Photographed by:
Tony Kelly
Written By:
Maxwell Williams
You know that point in the story where shit just gets freaky? Well, that point in the story happens around 5 p.m. when someone (a 21-year-old aspiring actress named Sam with a really great body) completely “takes her kit off” before holding high a watering can. She’s standing in a shower next to an airstream trailer, far up the most earthquake-cracked road in Topanga Canyon. In the beauty of the fading light, Harvey Bassett, the wild-eyed and wild-haired and wildly grinning DJ of worldwide renown, who has a new record out under the pseudonym Locussolus, is wearing a space helmet. His DJ friend Felix has to catch an international flight in two hours (Topanga’s a good distance from LAX), your storyteller’s just been bitten by something (A fire ant? A desert recluse?) that’s starting to burn and blister and the venom is taking hold, and then Sam says, “I’ve got flies on my vagina!” and DJ Harvey says, “I never brush my teeth,” and the photographer snaps Harvey’s portrait, and then our troop trots down the mountain back to life, back to reality.

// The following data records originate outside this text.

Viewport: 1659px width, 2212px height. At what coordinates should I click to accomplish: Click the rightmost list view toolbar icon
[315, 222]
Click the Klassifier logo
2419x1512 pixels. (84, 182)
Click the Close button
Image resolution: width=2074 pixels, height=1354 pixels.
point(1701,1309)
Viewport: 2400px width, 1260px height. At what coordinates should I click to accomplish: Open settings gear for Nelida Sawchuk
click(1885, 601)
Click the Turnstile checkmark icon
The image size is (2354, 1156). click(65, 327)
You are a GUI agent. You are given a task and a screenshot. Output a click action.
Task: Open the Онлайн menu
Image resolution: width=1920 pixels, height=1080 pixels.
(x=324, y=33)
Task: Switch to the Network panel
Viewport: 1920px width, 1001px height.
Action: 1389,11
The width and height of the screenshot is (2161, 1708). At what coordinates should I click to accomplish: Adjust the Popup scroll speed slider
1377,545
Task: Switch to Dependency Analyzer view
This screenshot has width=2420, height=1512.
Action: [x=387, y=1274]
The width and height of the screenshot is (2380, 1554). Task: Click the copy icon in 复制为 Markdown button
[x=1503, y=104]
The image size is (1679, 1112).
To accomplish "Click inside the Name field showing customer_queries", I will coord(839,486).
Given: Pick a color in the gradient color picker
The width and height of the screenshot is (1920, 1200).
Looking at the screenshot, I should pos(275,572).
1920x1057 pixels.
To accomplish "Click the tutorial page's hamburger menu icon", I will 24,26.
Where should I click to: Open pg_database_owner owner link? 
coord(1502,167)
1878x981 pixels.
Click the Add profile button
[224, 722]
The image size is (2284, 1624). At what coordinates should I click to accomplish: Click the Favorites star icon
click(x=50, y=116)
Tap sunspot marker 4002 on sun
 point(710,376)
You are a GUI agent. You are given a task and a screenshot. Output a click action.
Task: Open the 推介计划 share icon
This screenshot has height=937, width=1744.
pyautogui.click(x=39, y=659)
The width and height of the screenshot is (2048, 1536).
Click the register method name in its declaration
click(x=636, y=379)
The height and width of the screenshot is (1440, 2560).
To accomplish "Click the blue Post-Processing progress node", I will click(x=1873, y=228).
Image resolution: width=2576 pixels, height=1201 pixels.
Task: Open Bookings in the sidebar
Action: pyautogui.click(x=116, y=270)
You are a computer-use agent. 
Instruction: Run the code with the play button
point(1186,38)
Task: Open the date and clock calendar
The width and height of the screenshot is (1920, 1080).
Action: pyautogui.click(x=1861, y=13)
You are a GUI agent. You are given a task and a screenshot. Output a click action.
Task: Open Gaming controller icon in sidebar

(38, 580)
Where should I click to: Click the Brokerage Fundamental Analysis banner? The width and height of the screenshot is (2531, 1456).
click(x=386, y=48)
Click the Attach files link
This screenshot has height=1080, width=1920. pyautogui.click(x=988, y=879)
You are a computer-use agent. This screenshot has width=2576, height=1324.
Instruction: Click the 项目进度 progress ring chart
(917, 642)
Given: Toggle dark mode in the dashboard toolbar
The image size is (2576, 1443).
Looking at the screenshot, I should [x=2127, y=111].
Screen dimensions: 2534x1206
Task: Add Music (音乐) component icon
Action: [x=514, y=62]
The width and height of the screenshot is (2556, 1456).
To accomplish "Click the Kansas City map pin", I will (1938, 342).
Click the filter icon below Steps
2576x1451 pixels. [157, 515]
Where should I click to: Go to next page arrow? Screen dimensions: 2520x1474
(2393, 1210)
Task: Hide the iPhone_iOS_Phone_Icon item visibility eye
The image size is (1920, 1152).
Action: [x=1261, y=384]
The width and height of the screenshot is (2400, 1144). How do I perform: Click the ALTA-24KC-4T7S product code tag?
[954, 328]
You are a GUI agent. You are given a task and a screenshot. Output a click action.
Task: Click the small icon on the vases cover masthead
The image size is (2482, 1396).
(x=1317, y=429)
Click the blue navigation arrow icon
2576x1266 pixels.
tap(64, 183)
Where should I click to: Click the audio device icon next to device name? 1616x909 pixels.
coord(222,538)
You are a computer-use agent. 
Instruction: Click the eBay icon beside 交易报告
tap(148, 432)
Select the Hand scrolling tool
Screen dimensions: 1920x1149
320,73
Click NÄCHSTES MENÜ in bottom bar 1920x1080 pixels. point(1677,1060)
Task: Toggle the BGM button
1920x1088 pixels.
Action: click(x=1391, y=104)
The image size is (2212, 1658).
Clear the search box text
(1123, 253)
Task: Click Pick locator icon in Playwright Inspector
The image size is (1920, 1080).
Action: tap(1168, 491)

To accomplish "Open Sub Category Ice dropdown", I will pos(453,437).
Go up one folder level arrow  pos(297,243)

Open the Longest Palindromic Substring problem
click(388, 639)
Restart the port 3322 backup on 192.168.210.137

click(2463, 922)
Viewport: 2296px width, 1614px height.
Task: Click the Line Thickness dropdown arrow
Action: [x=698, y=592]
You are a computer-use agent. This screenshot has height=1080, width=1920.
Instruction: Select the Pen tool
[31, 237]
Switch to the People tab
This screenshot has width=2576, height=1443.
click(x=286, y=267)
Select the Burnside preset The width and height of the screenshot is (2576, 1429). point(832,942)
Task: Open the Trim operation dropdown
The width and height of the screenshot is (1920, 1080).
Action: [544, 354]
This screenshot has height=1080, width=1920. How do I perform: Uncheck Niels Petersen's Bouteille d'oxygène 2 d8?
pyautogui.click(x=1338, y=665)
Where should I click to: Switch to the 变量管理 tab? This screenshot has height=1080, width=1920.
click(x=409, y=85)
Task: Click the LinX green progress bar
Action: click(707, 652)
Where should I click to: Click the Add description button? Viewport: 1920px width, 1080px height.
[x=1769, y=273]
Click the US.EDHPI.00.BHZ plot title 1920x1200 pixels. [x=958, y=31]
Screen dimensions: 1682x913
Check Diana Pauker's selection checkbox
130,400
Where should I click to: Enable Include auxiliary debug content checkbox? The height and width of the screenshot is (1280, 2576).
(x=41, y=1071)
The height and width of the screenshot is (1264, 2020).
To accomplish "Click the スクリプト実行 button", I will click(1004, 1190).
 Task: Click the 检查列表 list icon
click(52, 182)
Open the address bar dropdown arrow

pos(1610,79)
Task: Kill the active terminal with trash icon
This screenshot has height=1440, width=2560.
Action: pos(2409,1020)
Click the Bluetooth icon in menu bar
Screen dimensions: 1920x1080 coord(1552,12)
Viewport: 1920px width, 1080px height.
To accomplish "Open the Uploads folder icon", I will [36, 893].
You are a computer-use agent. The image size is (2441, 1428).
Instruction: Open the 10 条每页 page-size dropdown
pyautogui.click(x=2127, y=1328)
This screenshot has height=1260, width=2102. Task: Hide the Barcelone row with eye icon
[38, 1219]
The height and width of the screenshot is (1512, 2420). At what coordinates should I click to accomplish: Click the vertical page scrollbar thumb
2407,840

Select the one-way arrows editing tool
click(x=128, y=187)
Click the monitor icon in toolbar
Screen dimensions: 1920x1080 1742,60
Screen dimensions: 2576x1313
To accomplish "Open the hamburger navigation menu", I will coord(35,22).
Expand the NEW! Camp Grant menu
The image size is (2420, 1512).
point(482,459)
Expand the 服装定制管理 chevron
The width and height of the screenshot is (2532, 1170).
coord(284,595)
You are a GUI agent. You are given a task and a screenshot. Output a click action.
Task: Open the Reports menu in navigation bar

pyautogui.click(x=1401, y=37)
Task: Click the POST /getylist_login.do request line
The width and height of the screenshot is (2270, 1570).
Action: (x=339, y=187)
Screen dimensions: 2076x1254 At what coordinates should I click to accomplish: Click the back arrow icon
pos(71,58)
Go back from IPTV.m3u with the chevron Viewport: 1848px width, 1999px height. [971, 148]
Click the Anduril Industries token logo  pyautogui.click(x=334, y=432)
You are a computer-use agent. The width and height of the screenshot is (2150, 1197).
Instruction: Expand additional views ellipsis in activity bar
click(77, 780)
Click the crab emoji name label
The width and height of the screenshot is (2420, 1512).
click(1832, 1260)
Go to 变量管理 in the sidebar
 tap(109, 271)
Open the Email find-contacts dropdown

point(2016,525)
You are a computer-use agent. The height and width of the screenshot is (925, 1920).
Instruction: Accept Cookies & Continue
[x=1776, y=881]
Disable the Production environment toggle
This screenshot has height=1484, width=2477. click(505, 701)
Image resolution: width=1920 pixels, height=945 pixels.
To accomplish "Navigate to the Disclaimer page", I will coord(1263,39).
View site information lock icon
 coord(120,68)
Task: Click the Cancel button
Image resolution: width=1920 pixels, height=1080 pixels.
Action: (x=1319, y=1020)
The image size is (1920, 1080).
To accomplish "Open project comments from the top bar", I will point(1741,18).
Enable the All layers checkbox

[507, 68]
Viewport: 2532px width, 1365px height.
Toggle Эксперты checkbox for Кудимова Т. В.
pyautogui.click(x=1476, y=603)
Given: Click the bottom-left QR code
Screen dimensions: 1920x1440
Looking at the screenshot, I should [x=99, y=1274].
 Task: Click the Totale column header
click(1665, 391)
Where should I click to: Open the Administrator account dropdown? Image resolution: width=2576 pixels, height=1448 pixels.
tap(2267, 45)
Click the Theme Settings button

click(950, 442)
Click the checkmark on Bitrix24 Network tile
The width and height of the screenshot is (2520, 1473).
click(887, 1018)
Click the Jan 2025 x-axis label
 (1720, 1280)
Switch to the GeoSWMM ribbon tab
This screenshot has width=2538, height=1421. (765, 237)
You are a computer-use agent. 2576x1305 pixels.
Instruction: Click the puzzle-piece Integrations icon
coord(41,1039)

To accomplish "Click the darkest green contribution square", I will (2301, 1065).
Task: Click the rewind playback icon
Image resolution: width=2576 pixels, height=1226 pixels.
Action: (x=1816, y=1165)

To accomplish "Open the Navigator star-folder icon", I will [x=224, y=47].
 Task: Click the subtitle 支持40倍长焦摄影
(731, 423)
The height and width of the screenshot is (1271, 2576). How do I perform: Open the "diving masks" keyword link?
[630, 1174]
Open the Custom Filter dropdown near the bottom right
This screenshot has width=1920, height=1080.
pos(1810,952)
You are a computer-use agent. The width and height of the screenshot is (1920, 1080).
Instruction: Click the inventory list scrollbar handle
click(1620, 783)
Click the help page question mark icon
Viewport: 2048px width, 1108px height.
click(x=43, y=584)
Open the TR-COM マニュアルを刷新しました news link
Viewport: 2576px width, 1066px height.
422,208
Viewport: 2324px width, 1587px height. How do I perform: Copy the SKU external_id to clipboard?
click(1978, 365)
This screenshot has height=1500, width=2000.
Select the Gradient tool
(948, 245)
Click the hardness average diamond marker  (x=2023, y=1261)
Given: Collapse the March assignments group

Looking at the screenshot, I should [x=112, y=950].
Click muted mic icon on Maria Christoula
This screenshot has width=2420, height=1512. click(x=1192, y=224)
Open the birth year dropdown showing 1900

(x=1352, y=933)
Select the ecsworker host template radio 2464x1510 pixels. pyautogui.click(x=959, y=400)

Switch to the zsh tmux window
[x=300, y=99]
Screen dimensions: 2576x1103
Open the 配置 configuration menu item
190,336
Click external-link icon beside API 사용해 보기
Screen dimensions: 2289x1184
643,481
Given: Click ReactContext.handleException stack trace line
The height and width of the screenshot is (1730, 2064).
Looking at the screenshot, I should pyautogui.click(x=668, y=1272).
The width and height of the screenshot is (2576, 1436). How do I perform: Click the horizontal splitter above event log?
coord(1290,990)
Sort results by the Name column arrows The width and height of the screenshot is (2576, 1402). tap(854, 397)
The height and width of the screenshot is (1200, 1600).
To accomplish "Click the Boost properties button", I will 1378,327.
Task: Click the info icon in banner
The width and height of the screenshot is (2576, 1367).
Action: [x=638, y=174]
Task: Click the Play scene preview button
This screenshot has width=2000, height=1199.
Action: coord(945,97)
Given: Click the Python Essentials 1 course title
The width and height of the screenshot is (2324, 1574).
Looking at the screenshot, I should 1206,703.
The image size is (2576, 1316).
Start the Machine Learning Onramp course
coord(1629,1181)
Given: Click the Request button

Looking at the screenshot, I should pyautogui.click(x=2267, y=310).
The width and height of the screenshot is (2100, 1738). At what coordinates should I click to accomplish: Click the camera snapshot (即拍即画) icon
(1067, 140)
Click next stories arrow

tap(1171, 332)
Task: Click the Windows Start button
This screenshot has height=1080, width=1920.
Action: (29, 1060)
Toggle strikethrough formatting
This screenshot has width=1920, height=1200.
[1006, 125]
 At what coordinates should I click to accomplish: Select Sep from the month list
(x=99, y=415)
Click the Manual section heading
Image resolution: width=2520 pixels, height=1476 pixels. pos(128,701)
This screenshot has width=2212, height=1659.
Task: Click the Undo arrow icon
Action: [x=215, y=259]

Harvey, on the other hand, stays in the unreality, the world of the (half-jokingly self-described) “international superstar” traveling DJ–one which can be glamorous and five-star and bougie, or instead full of pestilent personalities and shoddy conditions; you get the feeling Harvey’s can flow alright with the latter, no problem, but digs the high life, too. For Harvey takes it all with a great big face full of happy teeth (his smile is insanely infectious), and a laissez-faire outlook that is required of someone so well-loved. And of someone with such a trail of tales to make Wild Bill Hickock seem like a two-bit hack with an airgun. “My average day is like most people’s birthday and the best Christmas day they ever had rolled into one,” Harvey says with a laugh. “That’s my average shitty day. My best day is better than most people could ever fucking dream of in their entire life. You know, have sex with young women and young men and surf and eat endangered species.”
His world is a nighttime extravaganza. While he chooses to cruise his
Venice Beach locale in slo-mo during “business hours,” as soon as the lights
go down, all bets are off. But what of this relationship between the dance music scene and drugs? Harvey pauses and grips a Marlboro with his teeth. “I don’t see it as drugs and music,” he says coolly, shaking the gray curls of smoke from his face. “I just see it as drugs and living. If you don’t do drugs you’re addicted to doing nothing, which is just as bad, if not worse as far as I’m concerned. I don’t even see it as drugs; it’s just so goddamn normal and natural it’s like, essential, that it shouldn’t be considered as something outside normal life. I don’t consider myself a big druggie. I mean, okay, I caught hepatitis from a dirty needle when I was 19, so what the fuck?! But I see it as a part of a very, very, very normal way of existing, of using the things that are available, whether it’s flying in a plane, like, ‘Oh my god, that’s not natural, that will fuck you up,’ but it gets you to this place!”
When Harvey DJs, there can be a certain guarantee there will be people flying through the air on a combo of Harvey’s disco pogo stick—his nine-hour “Sarcastic Disco” party sets are magnificent, magical return journeys to and from the center of time and space through disco, psych, beard rock, and Balearic music styles. As he ingests copious amounts of music, Harvey has been able to successfully launch several bands, through which he creates and produces music rather than just remix or re-edit, which is how he first became the obsessed-about monster of dance culture he is today (back in his Black Cock Records re-edit days, Harvey gained quite a rabid following).
Locussolus is a poetic compound version of a French absurdist novel about a scientist and inventor by Raymond Roussel. In concert with the well-to-do scientist, Cantarel, in Roussel’s Locus Solus, who uses a fluid called “resurrectine” to re-animate the dead, Harvey’s Locussolus is seated firmly in the dusty disco and California-cosmic-groove-pop purveyors of yore. Harvey is indeed a resurrector. “I like a bit of voodoo,” he says. “Mark, who runs the label, International Feel, has given me the freedom to do what I want, as far as 12-inch vinyl is concerned. I like to make something for the dance floor, for the clubs, something for people to wiggle around to, and then put an alternative track, something that’s maybe for the bar or the car or the boutique—spread it out a little bit, and that’s basically it.”